• [Source text]
--------

From a user's perspective it's just much more worthwhile to improve DigiKam's working unsharp mask filter (now it's possible to use a very large radius (>50 pixel) to enhance the contrast of an image) than to file wishlist items for lacking basic features.
Krita could attract many users and developers with a good 1.6 release (or 1.5.1 + additional plugins + scripting/plugin Howto).
There will be a 1.6 release, which will be out in october if I remember correctly. Not all of the KOffice components will have added features in 1.6, but fast development of Krita was one of the driving reasons for us adding a 1.6 release at all.
> So from a user's perspective it's not very important if Krita is a qt4 or
> qt3 application. (I know that Krita is unfortunately part of the Koffice
> project... which makes those things more complicated).
> So if porting Krita it Qt4 consumes all your time it could be that nobody
> will be interested in Krita when KDE4 finally has arrived.
Shocking arrogance, rudeness, and ignorance are always such a delightful combination. Please, keep up these helpful posts---they really boost the spirits of all who are donating massive amounts of their time to create useful software and giving it to us for free!

--------

• [Stated goal a]
Answer from the Krita discussion:
(i) Which DigiKam filter does it call worthwhile to improve?
(ii) When does the reply expect the 1.6 release to come out?
(iii) What does the reply give as one of the driving reasons for adding a 1.6 release?

--------

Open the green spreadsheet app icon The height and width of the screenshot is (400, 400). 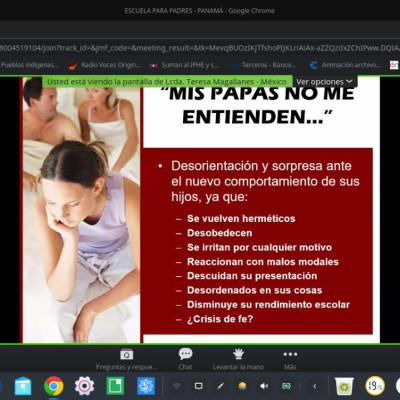point(115,386)
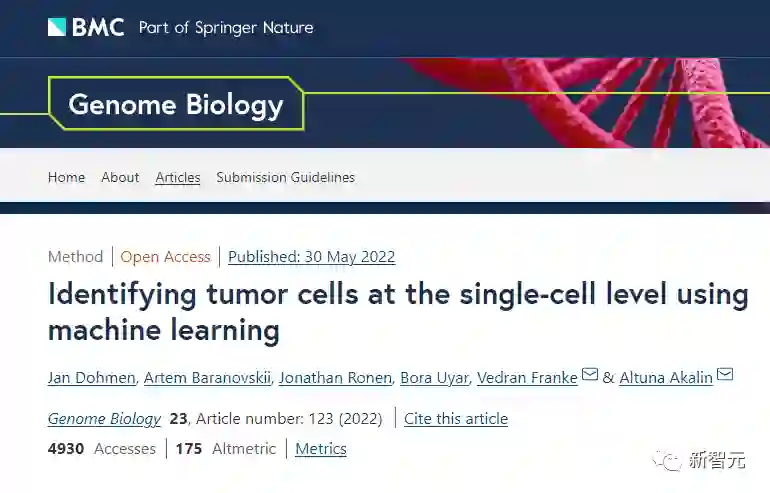Click the email envelope icon after Altuna Akalin
Viewport: 770px width, 493px height.
click(725, 375)
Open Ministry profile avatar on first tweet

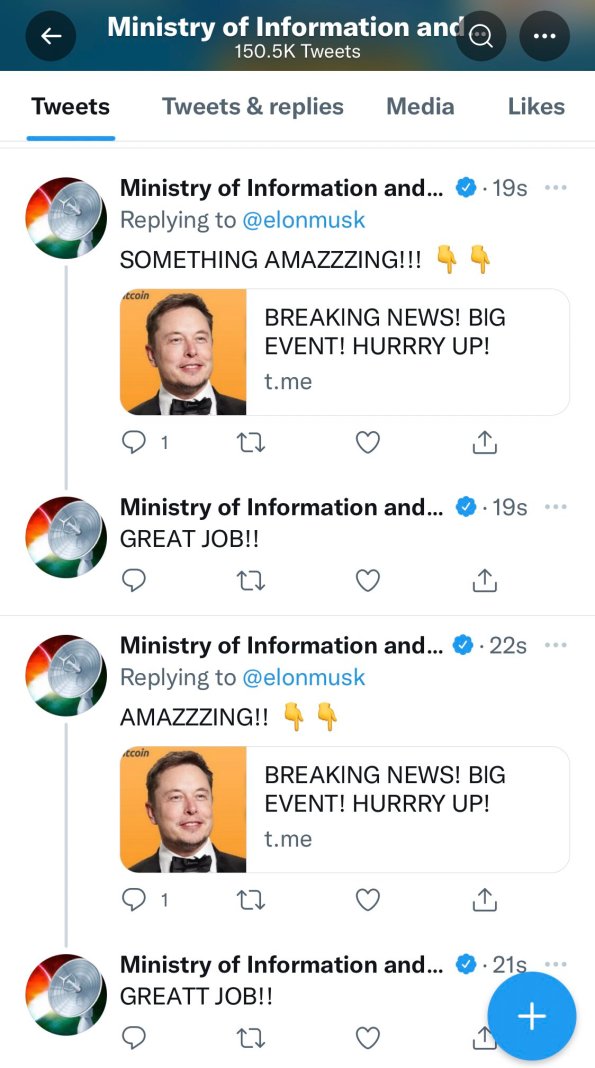point(66,218)
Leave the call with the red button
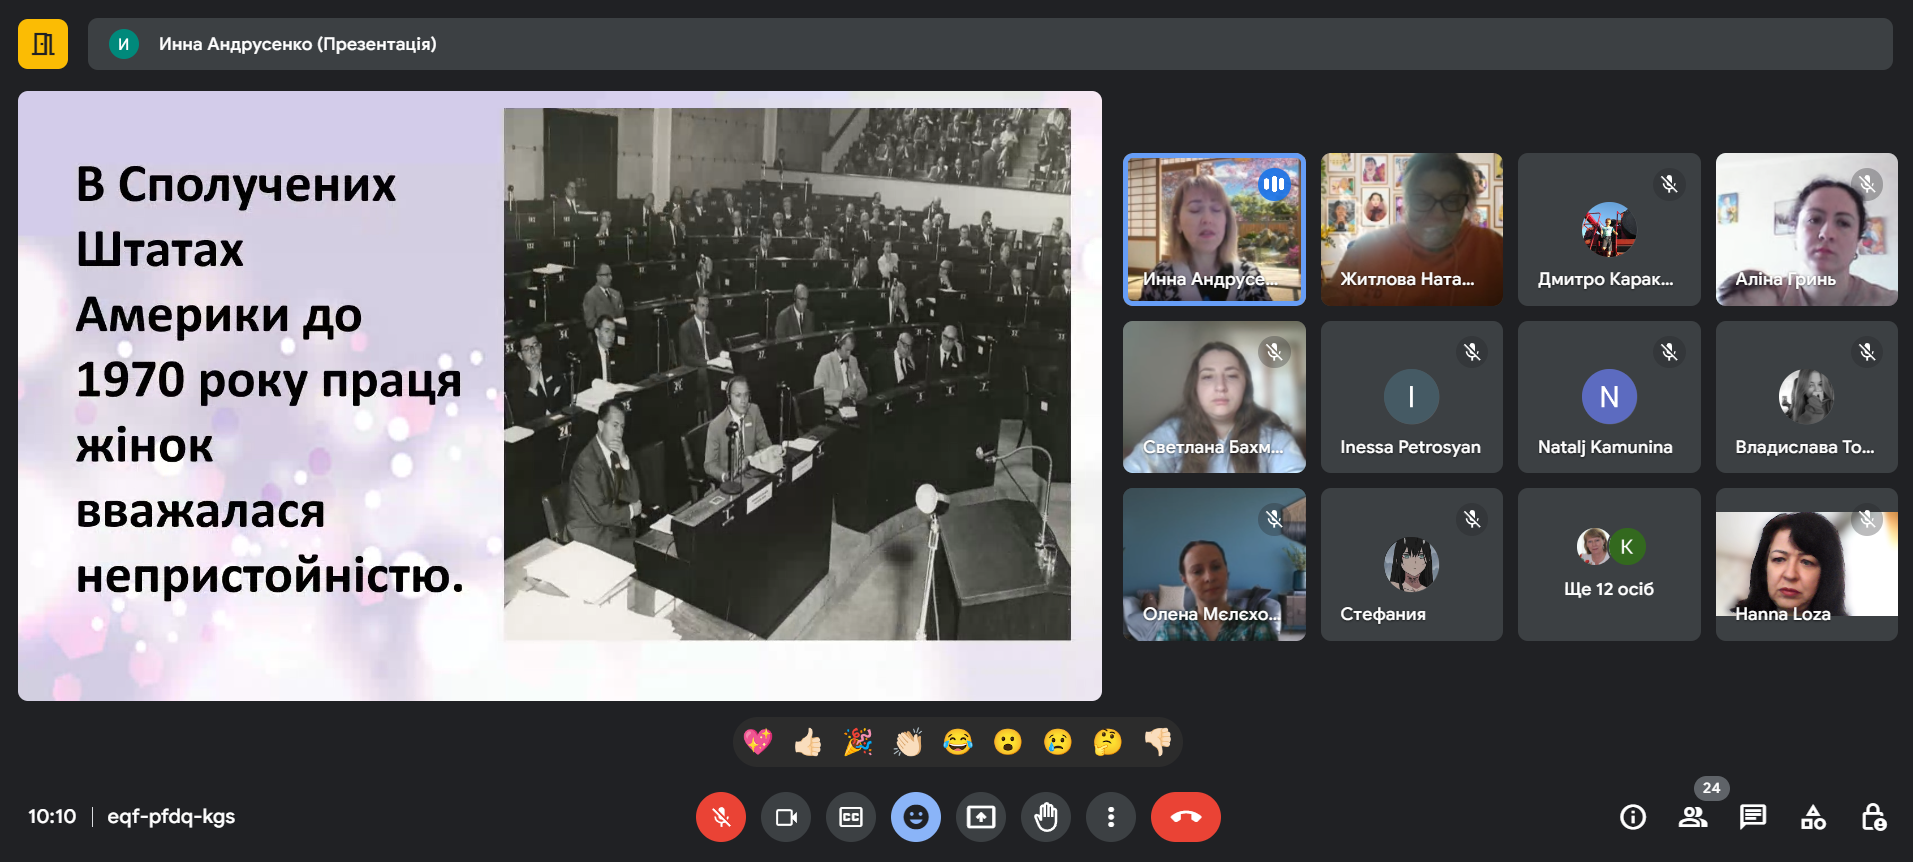This screenshot has height=862, width=1913. (1185, 817)
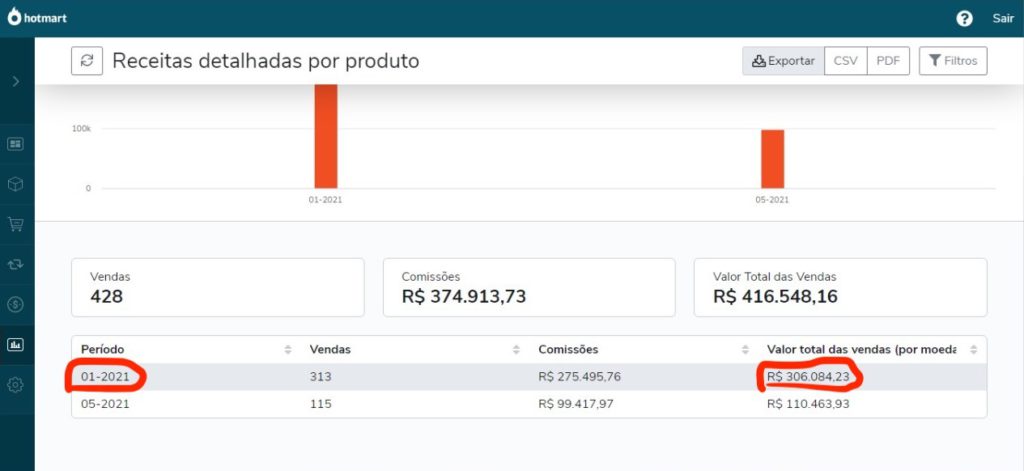This screenshot has width=1024, height=471.
Task: Select the bar chart reports icon
Action: coord(16,344)
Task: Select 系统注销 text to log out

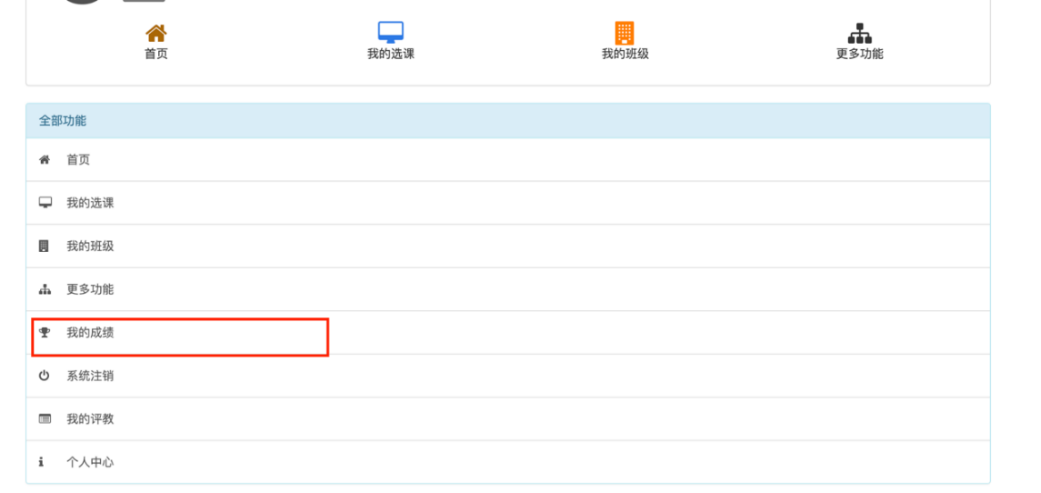Action: (90, 376)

--------

• [Stated goal b] Retype everything in the listing from the line containing "Open Ministry profile avatar on first tweet" down to the end of the listing. Leave out the pictures.

• [Final answer a]
(i) The unsharp mask filter.
(ii) In October.
(iii) The fast development of Krita.

• [Final answer b]
Open Ministry profile avatar on first tweet

point(66,218)
Leave the call with the red button
This screenshot has height=862, width=1913. (1185, 817)
This screenshot has width=1024, height=471.
Task: Select the bar chart reports icon
Action: coord(16,344)
Task: Select 系统注销 text to log out

Action: (90, 376)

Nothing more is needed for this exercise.